PASSAGE:
########
I use Urban Decay, The Body Shop and NYX (owned by L’Oréal), Tarte (owned by Kose), Nars and Bare Minerals (owned by Shiseido) and Liz Earle (owned by Avon) – it is important to note that all of these companies still retain their cruelty free status, they still don’t test on animals and their stance on the issue has not changed since they were bought out. If Urban Decay sold to L’Oréal and decided to then go into the Chinese market they would be testing and I would therefore not support them, but they don’t test and I still use their products. They retain their Leaping Bunny accreditation as a cruelty free brand.
Many people have issues with parent companies since a portion of the profit will be going to said corporation, and we might not like everything they do. I totally understand this viewpoint and really respect the people who decide to buy not only cruelty free, but also go further and only purchase from independent brands. I do however often see people comment that a brand cannot be cruelty free if it’s owned by a parent company, which simply isn’t true. Many of the brands I listed have the Leaping Bunny certification which means they are in fact certified cruelty free by the most respected body the community uses. Whether or not you want to support a brand or you consider it cruelty free based on your own set of criteria is another thing, so it’s important to know the difference.
This is a hot topic in the cruelty free community and there are arguments for and against buying from brands with parent companies, but for me the positives outweighed the negatives. There are two main reasons I am happy to continue using these brands and the first one is that it shows how easy going cruelty free can be. I get messages and emails all the time from people wanting to go cruelty free, and on my food channel wanting to go vegan, but worrying that it will be overwhelming, costly, too difficult, or that their life will have to change drastically. Whether we like it or not people don’t want to be seen as different or difficult, and we don’t like change, but I want to show people that small changes and minor choices can still have a positive impact, that it doesn’t need to be so hard.
########
Word and item position data:
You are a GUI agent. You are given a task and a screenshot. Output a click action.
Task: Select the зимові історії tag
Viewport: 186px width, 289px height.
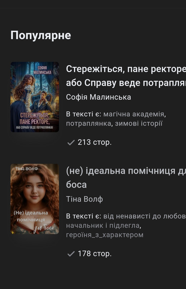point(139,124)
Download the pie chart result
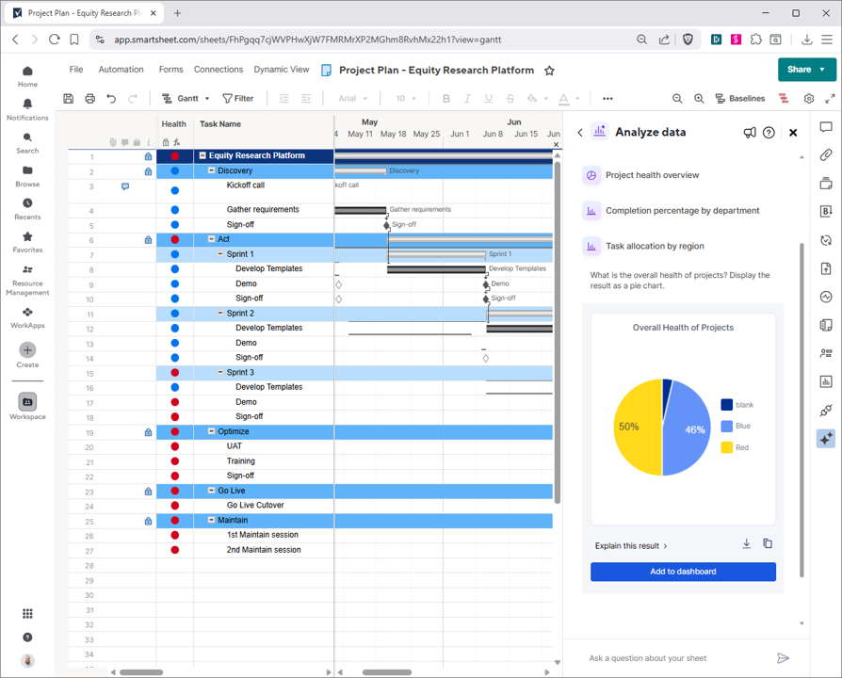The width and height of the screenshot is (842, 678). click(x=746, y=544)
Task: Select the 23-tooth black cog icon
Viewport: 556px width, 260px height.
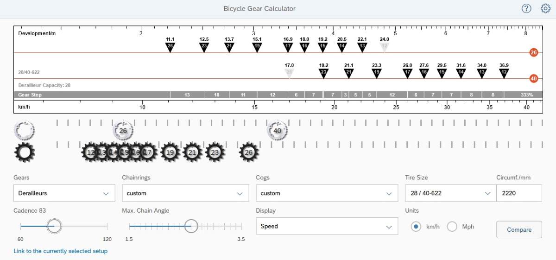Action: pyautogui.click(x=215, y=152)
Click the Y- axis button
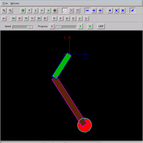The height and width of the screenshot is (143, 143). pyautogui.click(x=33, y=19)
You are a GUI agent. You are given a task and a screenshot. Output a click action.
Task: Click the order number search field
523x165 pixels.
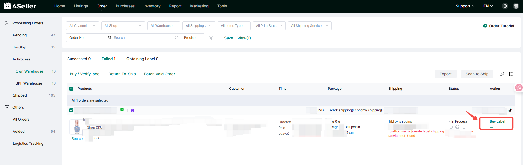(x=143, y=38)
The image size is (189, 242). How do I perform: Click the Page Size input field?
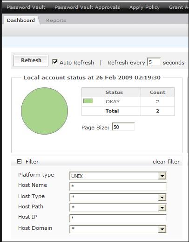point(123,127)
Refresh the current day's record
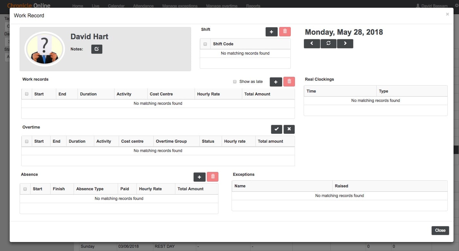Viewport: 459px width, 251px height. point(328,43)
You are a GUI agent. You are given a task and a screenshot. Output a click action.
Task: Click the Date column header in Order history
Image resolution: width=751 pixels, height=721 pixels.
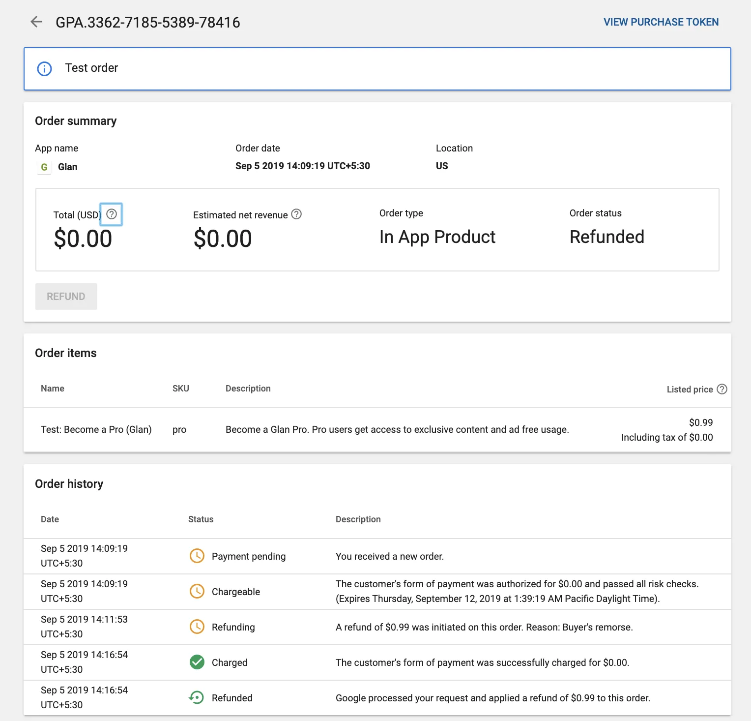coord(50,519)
########
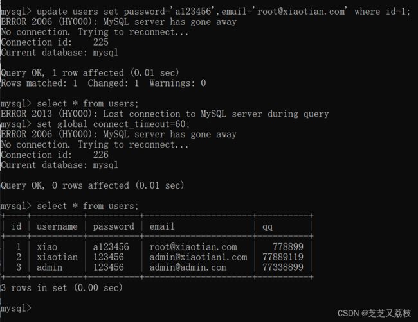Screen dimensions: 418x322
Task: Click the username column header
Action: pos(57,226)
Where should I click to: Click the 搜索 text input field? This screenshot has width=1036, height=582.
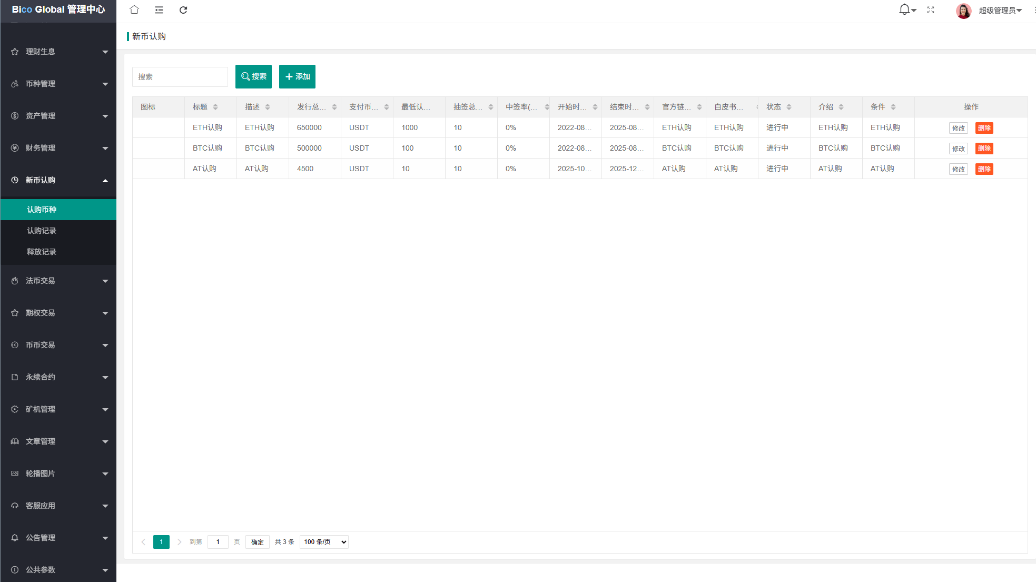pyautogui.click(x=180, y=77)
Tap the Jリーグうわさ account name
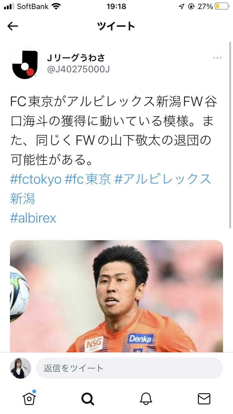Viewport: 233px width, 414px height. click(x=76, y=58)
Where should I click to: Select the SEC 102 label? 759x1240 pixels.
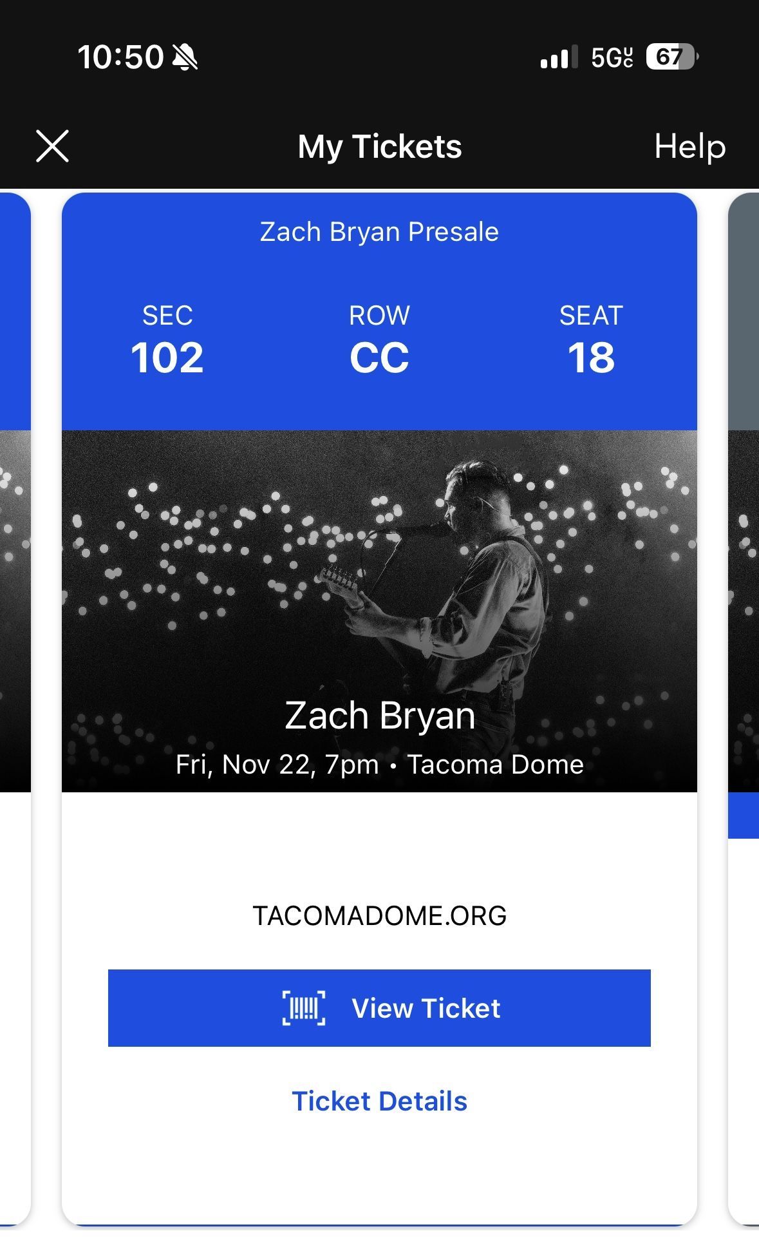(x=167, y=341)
########
DIRECTIVE 1:
Quote the passage on cruelty free brands, from "I use Urban" to "cruelty free brand.".
DIRECTIVE 2:
Summarize the passage on cruelty free brands in two sentences.
DIRECTIVE 3:
Proceed with the passage on cruelty free brands and parent companies from the point where it stops.

EXERCISE RESPONSE 1:
I use Urban Decay, The Body Shop and NYX (owned by L’Oréal), Tarte (owned by Kose), Nars and Bare Minerals (owned by Shiseido) and Liz Earle (owned by Avon) – it is important to note that all of these companies still retain their cruelty free status, they still don’t test on animals and their stance on the issue has not changed since they were bought out. If Urban Decay sold to L’Oréal and decided to then go into the Chinese market they would be testing and I would therefore not support them, but they don’t test and I still use their products. They retain their Leaping Bunny accreditation as a cruelty free brand.

EXERCISE RESPONSE 2:
The writer uses several cosmetics brands owned by parent companies, such as Urban Decay and Nars, and notes that they still don't test on animals and that many hold Leaping Bunny certification, so the claim that a brand with a parent company cannot be cruelty free isn't true. The writer respects people who buy only from independent brands but finds that the positives outweigh the negatives, partly because using these brands shows how easy going cruelty free can be.

EXERCISE RESPONSE 3:
The debate within the cruelty free community is mirrored within veganism, so I think it’s apt to make a comparison with my thoughts on this too. A food item is considered vegan if it doesn’t contain animal products, but many people also choose not to eat at restaurants that serve meat, spending their money only at vegan or vegetarian establishments which share their ethical concerns. Whilst I love to do this too, I also gladly purchase vegan options at mainstream supermarkets and restaurants. I am of the opinion that more vegetarian and vegan options is a good thing, so I will gladly eat Nandos vegan options despite it being predominantly a chicken restaurant, or celebrate a new vegan product at Tesco despite them selling meat.
Business is about supply and demand, so when we lobby for vegan options it’s also important that people buy them, otherwise why would the brand go to the trouble? For some vegans eating at Nandos is out of the question, but I want to show that there’s a demand for plant based options, and since I started eating there with my family their menu has gone from 1 veggie option to several veggie and vegan mains and lots of sides. Did you know Nandos garlic bread is even vegan? If more people buy these things, it sends a message to the brand to supply more, and evolve, so whilst I admire and respect others for only supporting small businesses, it isn’t the only way to do things. There is room for both schools of thought.
A huge goal for me is normalising a vegan and cruelty free lifestyle. Whilst you might not want to support McDonalds on the regular, if you can get a vegan burger when you’re stuck in traffic on the motorway that’s great. If a 15 year old goes shopping then to Nandos every Saturday with their friends and they don’t have to stick out like a sore thumb and bring a packed lunch, that’s a good thing. If a luxury beauty-loving woman wants to go cruelty free but feels like she’s going to have to only buy makeup at Whole Foods, I am all for her buying from Leaping Bunny certified brands at the beauty hall, even if they have a parent company. Lets face it, without said parent company they likely couldn’t afford to retail in luxury spaces in the first place.
The way I feel about food is the way I feel about cosmetics. If a food is vegan I will buy it, even if it’s from a supermarket that also sells meat. If a makeup item is not tested on animals I will use it, even if it has a parent company who own brands that test. I want to show a demand for these products alongside smaller brands, in hopes of encouraging more ethical production in the future. I do however encourage people to do their own research, draw their own lines and come to their own conclusions. Whilst there are many resources online and copied and pasted email chains to be offered as proof of a brand’s status, you might want to email a company yourself to get the word right from the horses mouth.
So there we have it, a longer than anticipated essay of sorts on animal testing, parent companies and where I stand. I hope this encourages you to ask questions, decide where your lines are, and make informed and ethical purchases.
Points to consider:
- Despite EU legislation banning animal testing, if a company physically retails in China they are required by law to test their products on animals and cannot be cruelty free. This means that some of your favourite companies are still conducting animal testing.
- As a broad rule of thumb, if a brand is on the Sephora China website, animals are likely suffering. There may potentially be exceptions (for items manufactured in China) but this raises red flags and means you need to look into the brand if you don’t want to support testing.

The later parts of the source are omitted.